Tragedi Indonesia
Oleh: Dr Masud HMN
Amat berharga kiranya kesimpulan historisnya May Brian tentang Tragedi Indonesia. Ia menyatakan bahwa pembangunam ekonomi Indonesia yang tinggal landas gagal dan stagnan. Karena tidak sesuai dengan masyarakat Indonesia.
Seperti yang dinyatakan dalam buku Indonesia yang dapat kita temukan di biolografi atau perpustakaan (UIN Paskasarjana Syarif Hidatullah Jakarta, 2022) dimana Brian May mengeluarkan pengamatannya. Penulis merasa beruntung dapat memabaca buku tersebut meski– sudah dua puluh tahun lamanya—walau dalam bentuk kopian.
Dari bukunya berjudul Indonesian Targedi kita belajar dari sejarah Indonesia banyak yang bisa diambil poinnya. Misal pengalaman di bidang ekonomi dan politik masa lalu. Agar persoalan itu jadi pembelajaran dan tidak mengulang kembali.
Seperti analis ekonomi dan politik May Brian dalam bukunya Indonesian Tragedy menyimpulkan terjadi diktator pemerintah dan kekuasaan bidang ekonomi. Kata sisiolog dari Agence Press France itu telah terjadi pemaksaan kekuasaan dalam bidang ekonomi yang tidak sesuai dengan kultur dan psikologi bangsa Indonesia.

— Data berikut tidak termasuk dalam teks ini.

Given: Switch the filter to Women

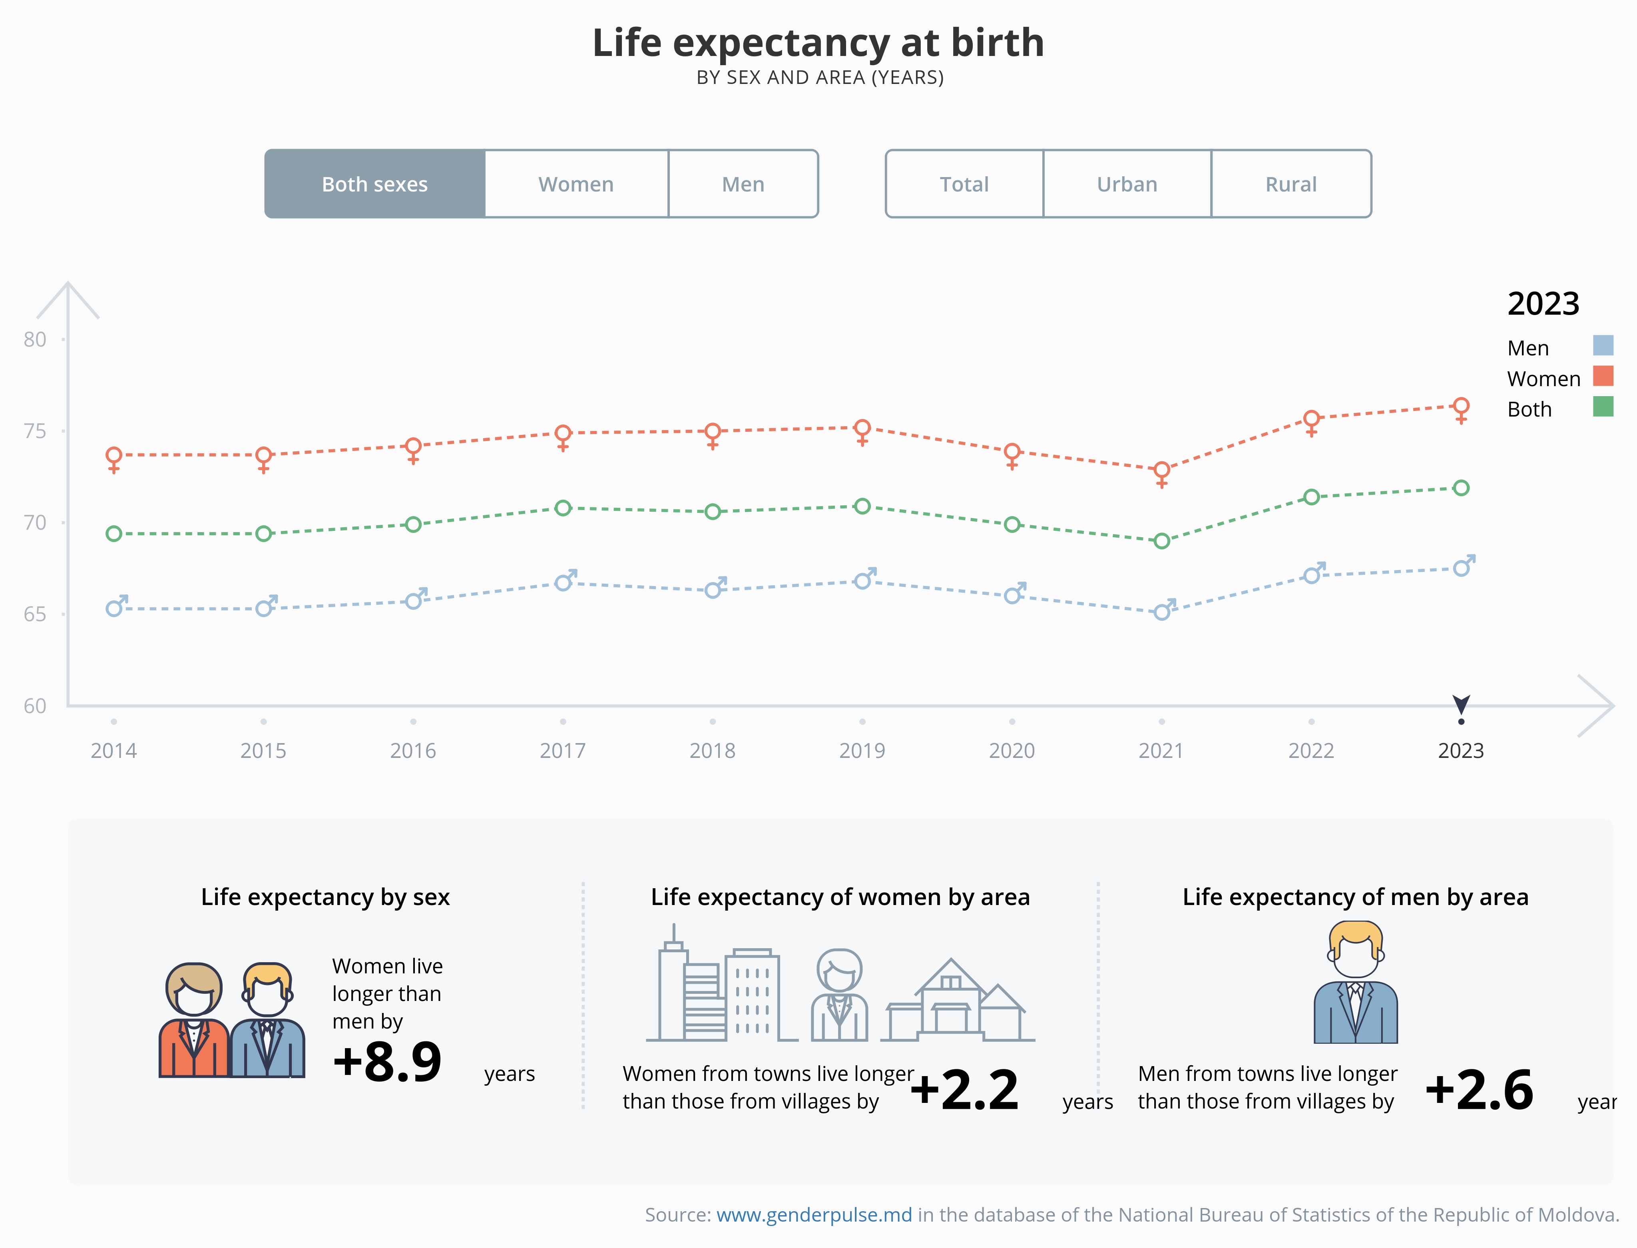Looking at the screenshot, I should tap(576, 183).
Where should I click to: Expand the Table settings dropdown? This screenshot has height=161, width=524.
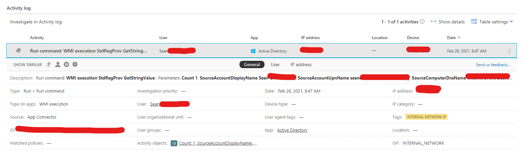pos(492,22)
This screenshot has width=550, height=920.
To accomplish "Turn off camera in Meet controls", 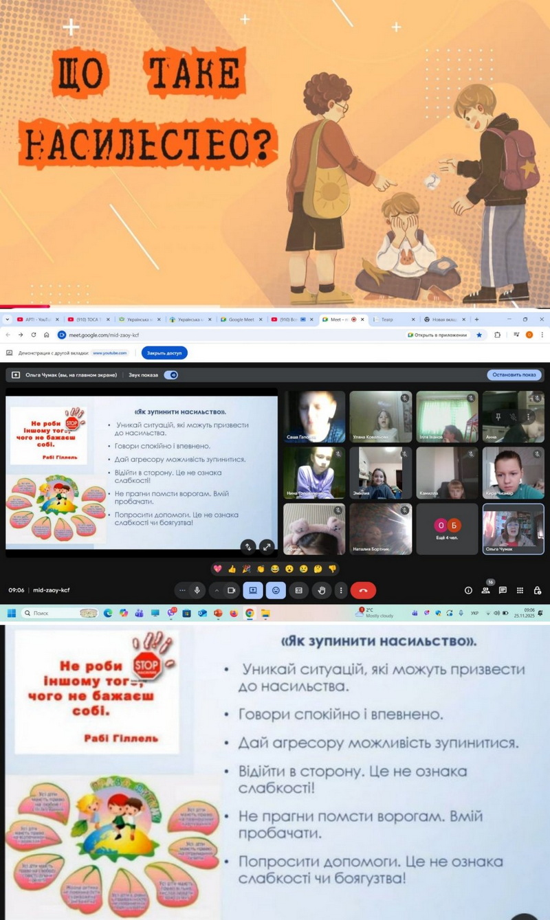I will pos(232,590).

Buku yang tebalnya 417 halaman itu penulisnya menemukan esensi politik Suharto era 1968 hingga 1973 itu adalah ekonomi yang dijalankan dengan kekuasaan politik, May Brian menunjukkan dalam analisanya dengan jelas tujuannnya agar tidak terulang lagi.

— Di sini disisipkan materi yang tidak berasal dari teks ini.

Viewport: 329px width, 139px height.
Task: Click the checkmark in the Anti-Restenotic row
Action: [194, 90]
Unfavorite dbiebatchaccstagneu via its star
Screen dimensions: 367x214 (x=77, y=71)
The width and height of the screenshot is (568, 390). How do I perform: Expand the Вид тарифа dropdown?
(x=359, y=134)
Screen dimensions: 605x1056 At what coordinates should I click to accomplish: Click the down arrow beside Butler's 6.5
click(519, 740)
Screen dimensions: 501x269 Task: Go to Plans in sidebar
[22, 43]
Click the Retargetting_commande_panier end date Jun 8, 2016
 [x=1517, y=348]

Politik dimaksud terlihat nyata di Indonesia, memang dia orang kuat karena ia menjadi pahlawan membubarkan Komunis tahum l965, sebab itu didukung pemimpin di belakangnya. Sayang ia kemudian dimanfaatkan orang beraliran barat di belakangnnya.

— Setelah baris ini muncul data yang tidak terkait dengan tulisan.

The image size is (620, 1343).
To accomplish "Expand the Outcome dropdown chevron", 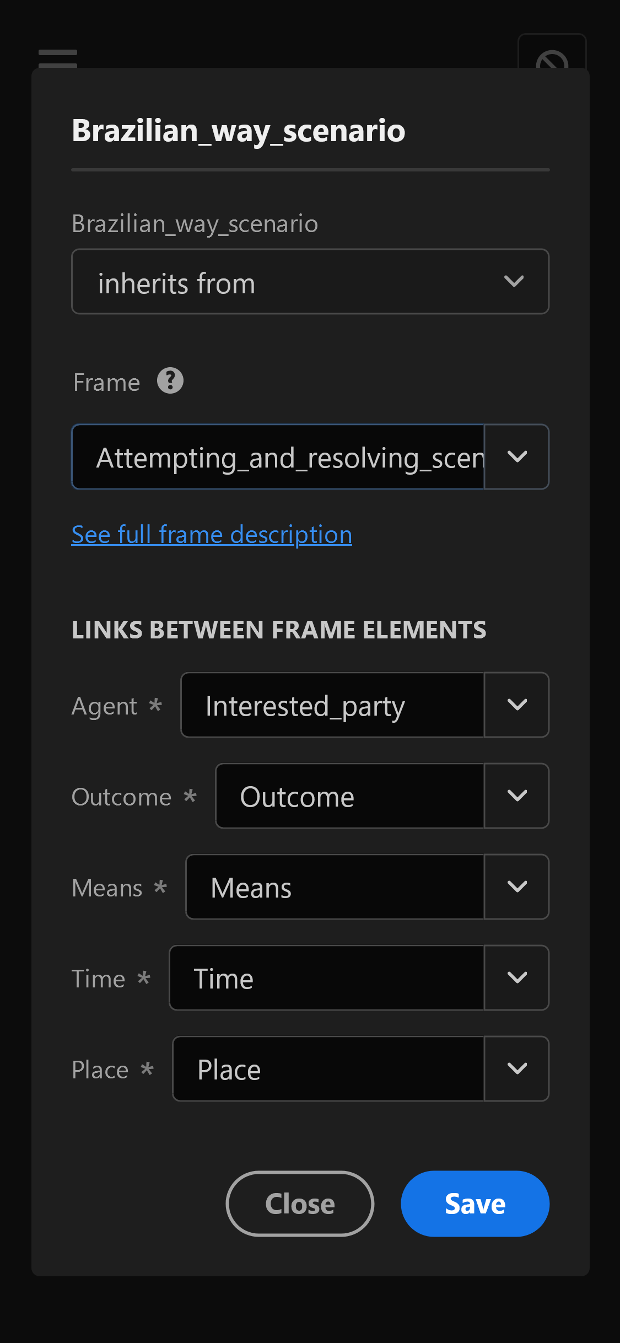I will pos(517,796).
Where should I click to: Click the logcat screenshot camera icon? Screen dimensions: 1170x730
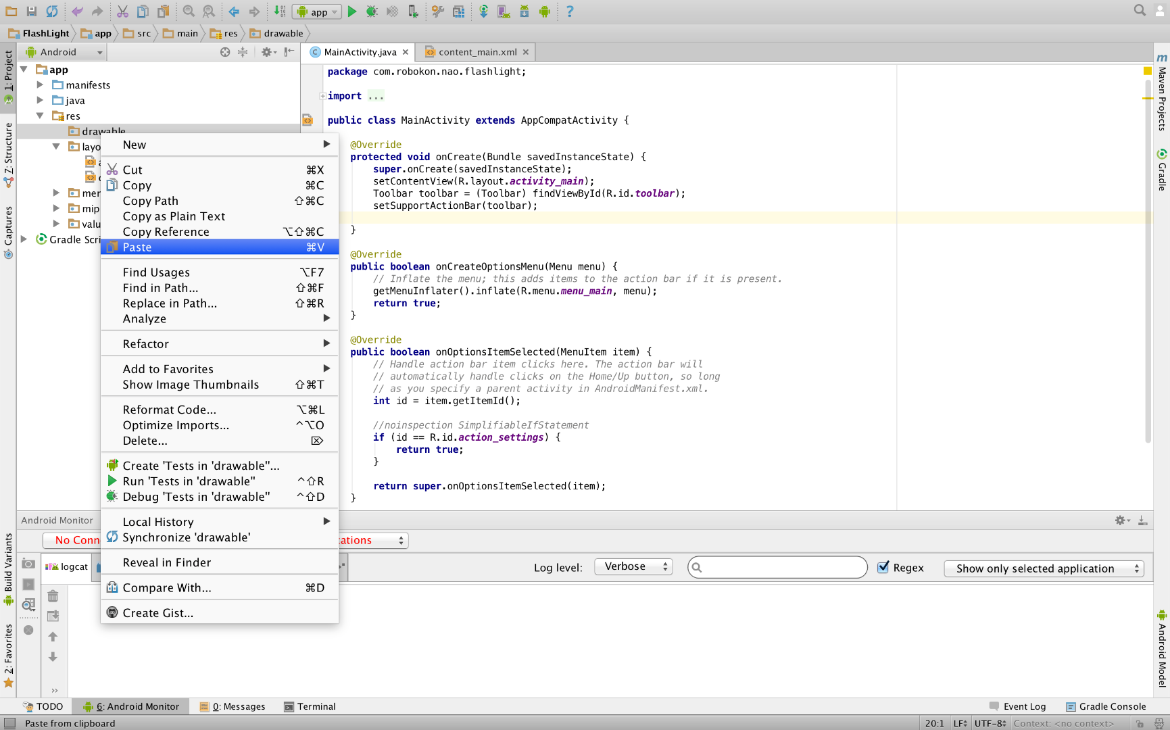(x=28, y=564)
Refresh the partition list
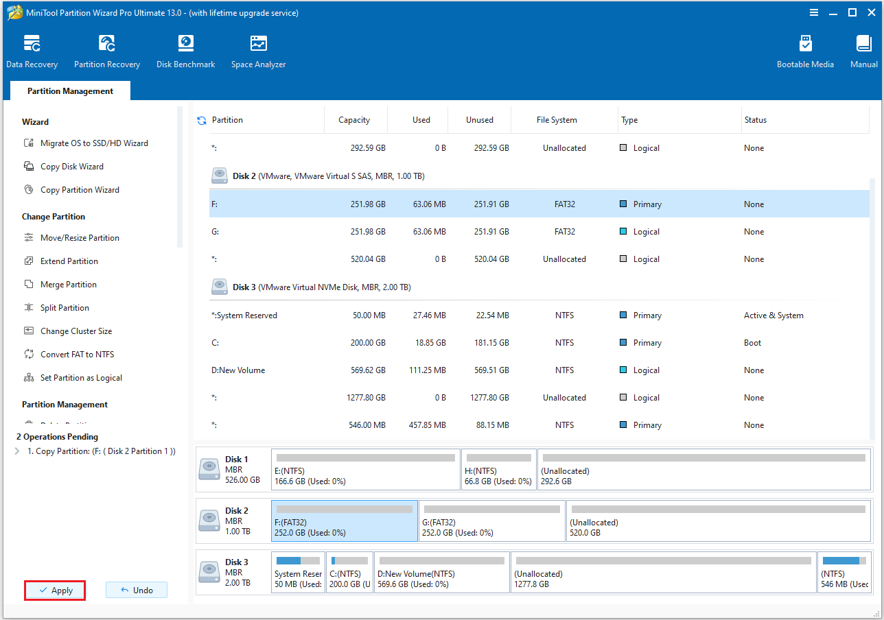 (201, 119)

Berawal dari kuasanya mengubah politik ekonomi pembangunan Indonesia semula dari blok timur atau komunis ke blok barat atau kapitalis. Dengan topik yang ambisius optimistik “tinggal landas” dengan kangkangan barat kapitalis Amerika. Namun dipaksakan dan dengan agenda yang sistematis.
Strateginya adalah menempatkan kuasa militer dan menjadikan berkuasa penuh di Indonesia. Memberikan support yang tinggi, dimaksudkan pujian membutakan matahati Suharto. Sehingga Indonesia yang penduduknya yang beragama dan mayoritas Muslim menjadi kapitalis tak peduli agama, sekuler yang tiada menjalankan petunjuk Tuhan.
Amat terkenallah pujian terhadap ekonomi Indonesia tinggal landas itu membutakan mata hati Suharto. Menyandang gelar Bapak Pembangunan Indonesia dan Presiden terlama berkuasa. Hampir 33 tahun lamanya memegang kekuasaan.
Konsep dimaksud sukses memabuk kepayangkan Suharto, Bapak dari dunia yang pro kapitalis Amerika dan anti komunis. Konsep ekonomi sebagai panglima itulah pembangunan ekonomi dilestarikan yakni dengan mengirim berlajar intelektual Indonesia ke univeritas Amerika untuk kemudian menjadi pejabat.
Kosimpulannya Suharto terbawa oleh Kapitalis dan jajarannya. Maka tidaklah heran kalau dibentuk poros Indonesia menjadi negara yang berhubungan dekat dengan Amerika. Dimana dua Negara itu adalah Negara yang beraliran sekuler saling bahu membahu.
Kesimpulan itu yang ditemukan May Brian sebagai Indonesian Tragedy. Yaitu Negara Islam Indonesia menjelma jadi berbalik dan seiya sekata dengan Amerika, kapitalis, internasional. Dengan sekaligus anti islam dalam penerepan sekulerisme dan amat mengherankan dan terjadi.
Seperti kita mengenal petisi 50 yakni orang-orang yang menentang konsep sekulerime dengan menandatangani pernyataan melayang surat pada Presiden Suharto menolak konsep ekonomi yang sekuler itu. Presiden Suharto menindak mereka dengan meghalangi keluar negeri, berkegiatan politik, dan sebagaianya.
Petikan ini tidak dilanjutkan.